Una carezza di speranza tra le corsie: la Madonna di Fatima entra nel cuore dell'ospedale Barone Lombardo

La Guardia di finanza dona l’effigie sacra ai reparti di Pediatria e Neonatologia. Un gesto di protezione per i neonati e le loro famiglie

14 Maggio 2026, 19:05

19:10

Una carezza di speranza tra le corsie: la Madonna di Fatima entra nel cuore dell'ospedale Barone Lombardo

Ci sono gesti che pesano più delle parole e simboli che, nel silenzio di un reparto d'ospedale, diventano voce di conforto. In occasione della ricorrenza della Madonna di Fatima, celebrata lo scorso 13 maggio, i reparti di Pediatria e Neonatologia dell’ospedale “Barone Lombardo” di Canicattì hanno vissuto un momento di rara intensità spirituale. Una piccola effigie della Vergine ha fatto il suo ingresso nelle corsie, trovando dimora proprio lì dove la fragilità della vita si intreccia alla forza della speranza.

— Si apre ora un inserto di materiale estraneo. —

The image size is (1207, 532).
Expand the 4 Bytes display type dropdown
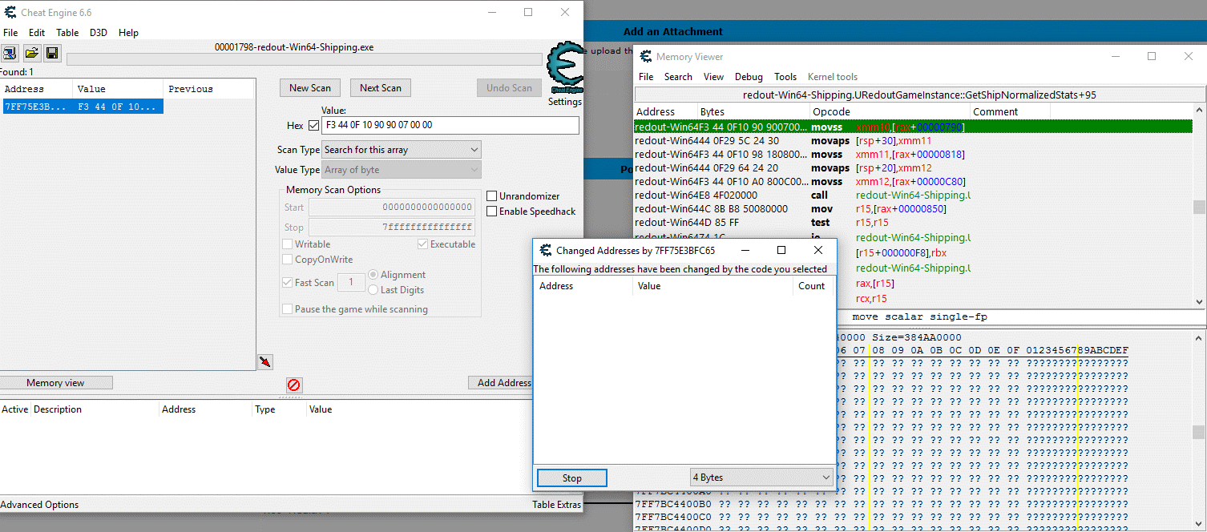coord(761,478)
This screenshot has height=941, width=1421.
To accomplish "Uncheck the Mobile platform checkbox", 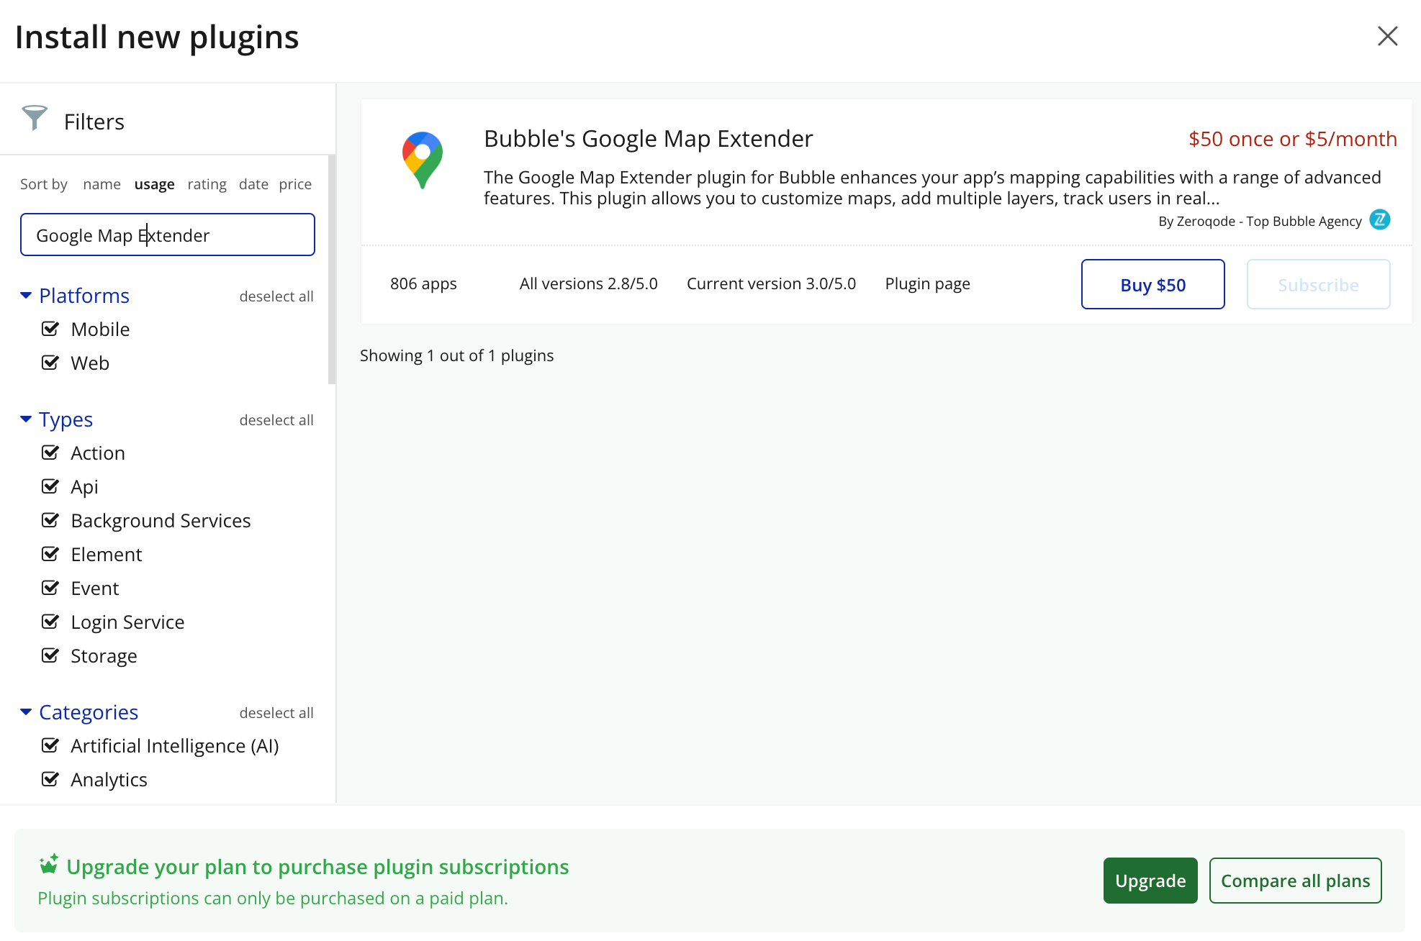I will (50, 329).
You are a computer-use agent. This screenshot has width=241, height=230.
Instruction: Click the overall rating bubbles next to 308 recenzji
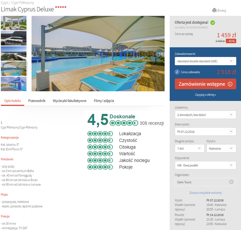pos(124,123)
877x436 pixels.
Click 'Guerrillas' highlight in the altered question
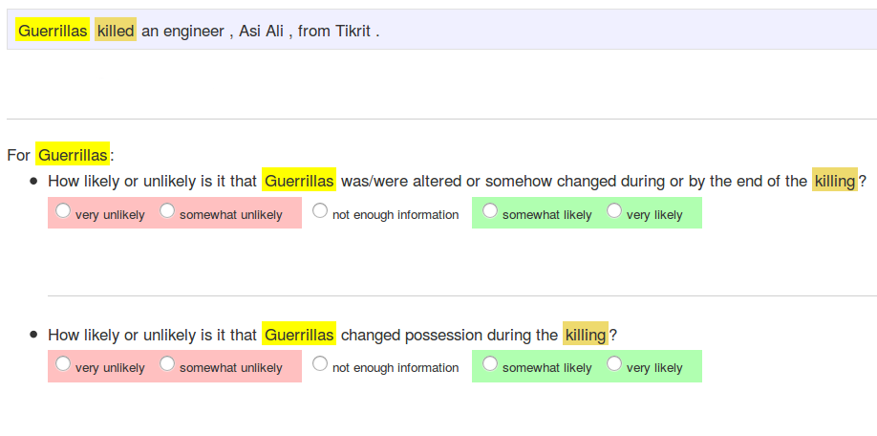[x=299, y=181]
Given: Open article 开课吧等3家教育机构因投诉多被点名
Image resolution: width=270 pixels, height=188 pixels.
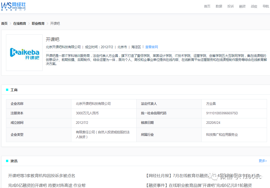Looking at the screenshot, I should (42, 176).
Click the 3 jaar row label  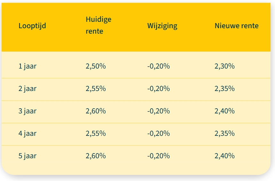tap(27, 111)
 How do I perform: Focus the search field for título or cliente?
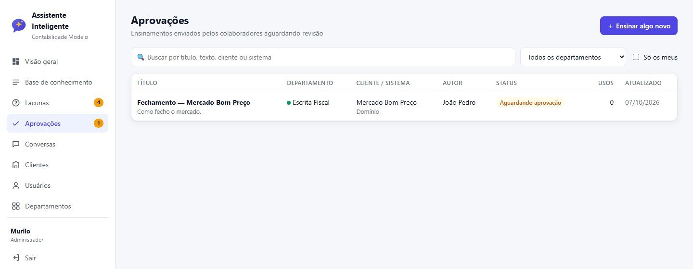(x=323, y=57)
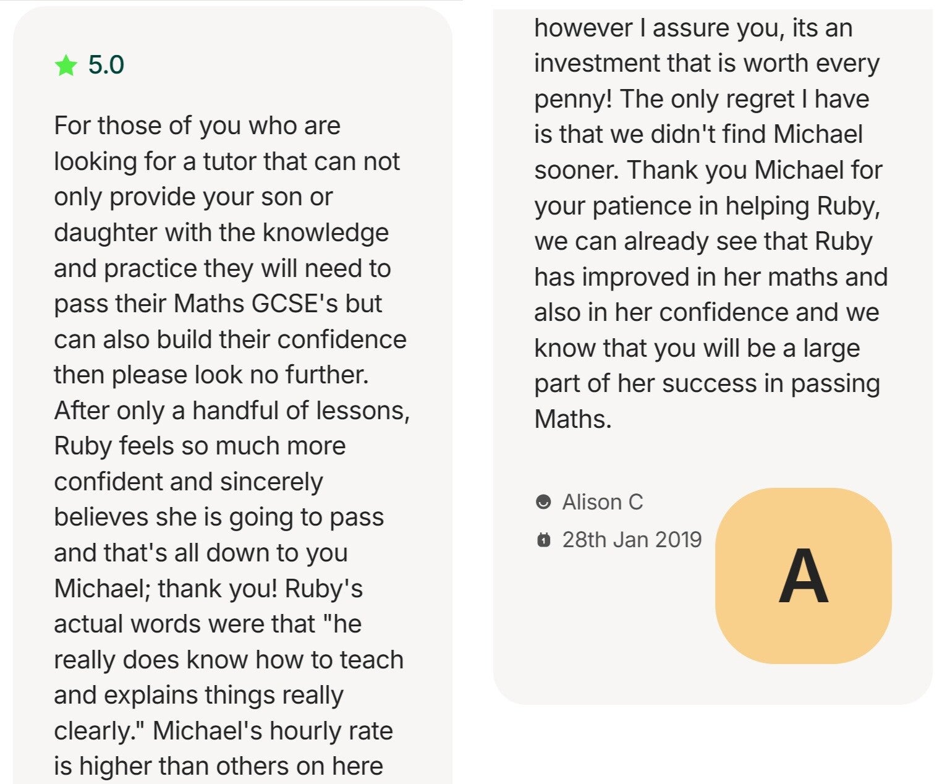
Task: Click the green star rating icon
Action: [x=66, y=65]
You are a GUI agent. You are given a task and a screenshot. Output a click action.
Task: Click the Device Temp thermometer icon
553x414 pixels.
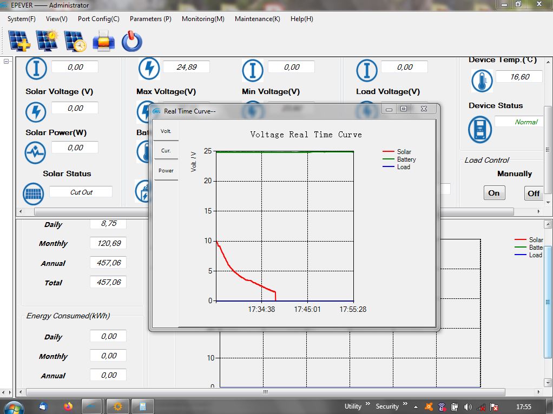pyautogui.click(x=482, y=81)
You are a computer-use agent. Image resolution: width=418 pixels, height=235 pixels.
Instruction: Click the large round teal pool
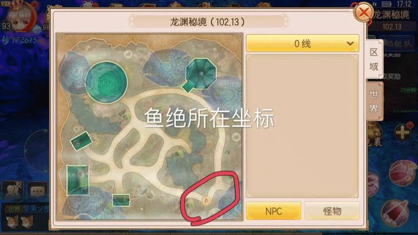pos(106,82)
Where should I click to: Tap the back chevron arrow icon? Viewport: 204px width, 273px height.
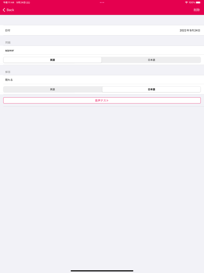4,10
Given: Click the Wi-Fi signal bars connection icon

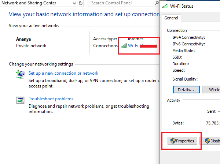Looking at the screenshot, I should [x=124, y=46].
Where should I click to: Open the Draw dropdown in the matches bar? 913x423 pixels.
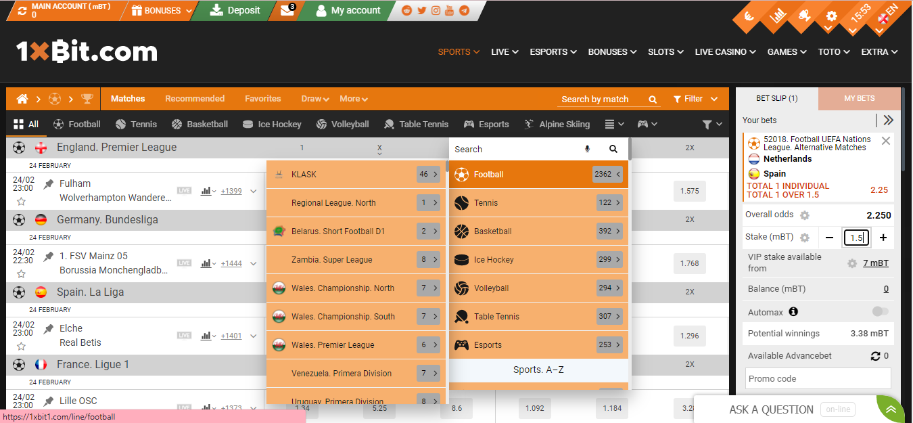314,98
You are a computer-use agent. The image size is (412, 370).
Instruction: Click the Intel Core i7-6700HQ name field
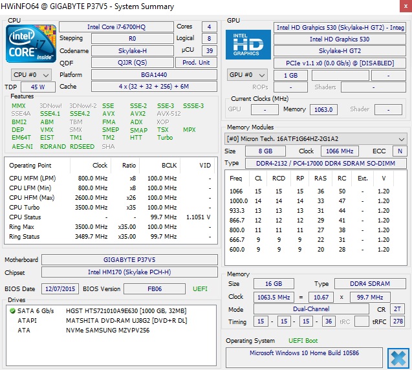pyautogui.click(x=116, y=27)
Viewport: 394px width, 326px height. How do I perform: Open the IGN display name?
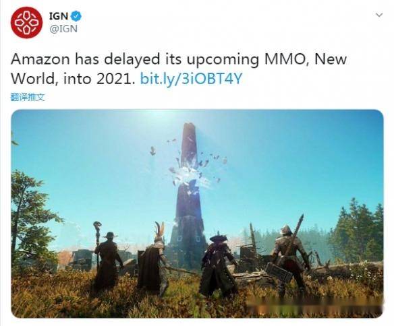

L’iniziativa, che ha ricevuto il pieno plauso della direzione strategica dell'Asp di Agrigento, è stata suggellata dalla presenza del direttore sanitario facente funzioni, Salvatore Frenda. Ma il cuore pulsante di questa cerimonia è stato il legame tra le istituzioni e il territorio: la statua è stata infatti donata dalla Tenenza della Guardia di finanza di Canicattì, rappresentata per l'occasione dal tenente comandante Salvatore Occhipinti. Un dono che testimonia come la tutela della comunità passi anche attraverso la sensibilità verso i cittadini più piccoli e vulnerabili.

L’installazione dell’effigie, nei reparti diretti dai primari Carmelina Casà e Angelo Savarino, è stata il frutto di una corale di solidarietà. Ogni dettaglio è un dono: dal piedistallo ligneo progettato dall’architetto Giusy Migliorini e realizzato dall'omonima falegnameria, alla tenda ornamentale offerta dalla coordinatrice infermieristica Mariangela Intorre, fino alla stola donata dall’operatrice sociosanitaria Giusi Gagliano.

La cerimonia, benedetta dal cappellano Gioacchino Scimè e sostenuta dal supporto spirituale di don Enzo Sazio, ha trasformato per un giorno l'ospedale in un luogo di incontro tra fede e cura. Non è solo un arredo sacro, ma un punto di riferimento visivo per i genitori e i piccoli pazienti che, tra quelle mura, cercano ogni giorno la protezione più importante: quella del ritorno a casa.